Records provided >>
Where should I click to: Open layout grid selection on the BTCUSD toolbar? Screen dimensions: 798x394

---

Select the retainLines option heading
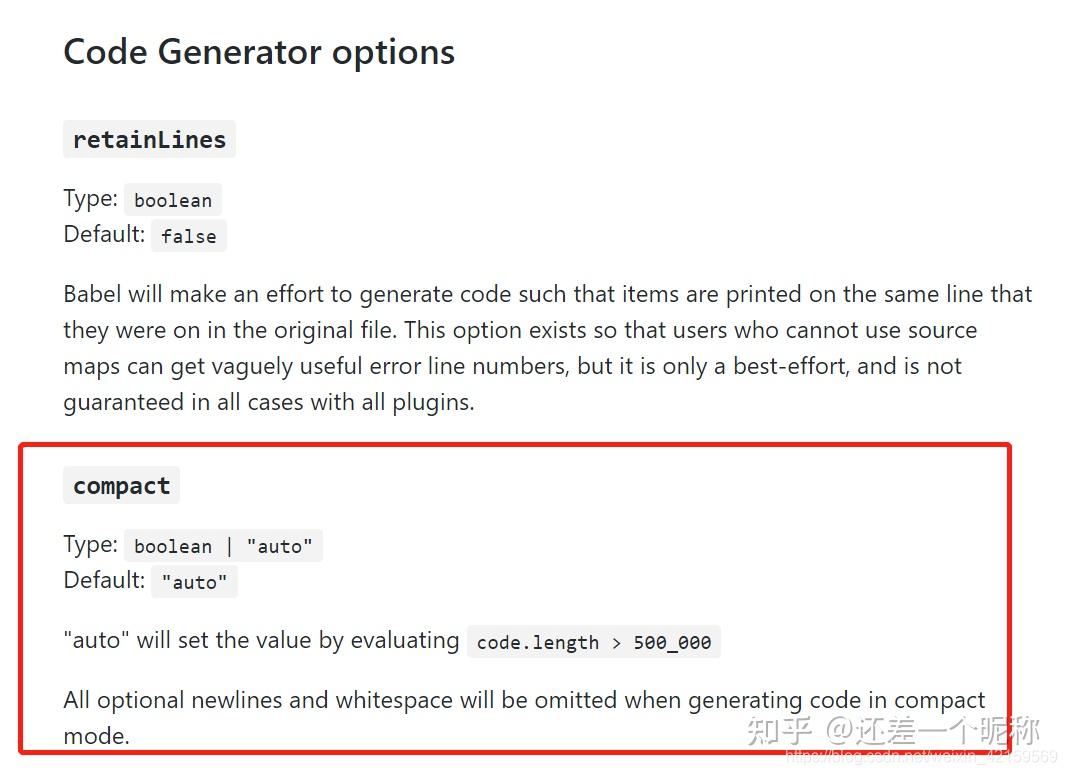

...

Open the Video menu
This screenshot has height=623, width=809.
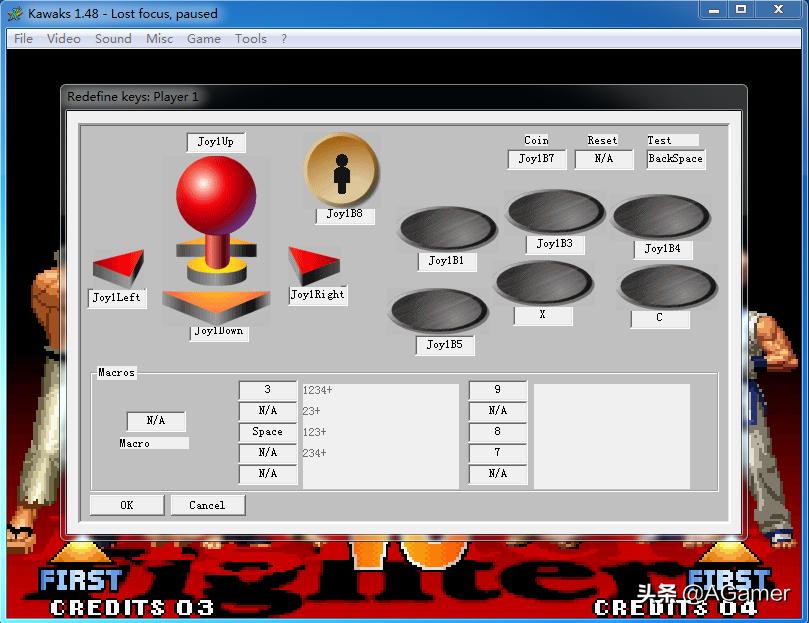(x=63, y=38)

Problem requirements >>
In the listing above, how many lines hold the word "Open"? Please state the number alone.

Task output >>
2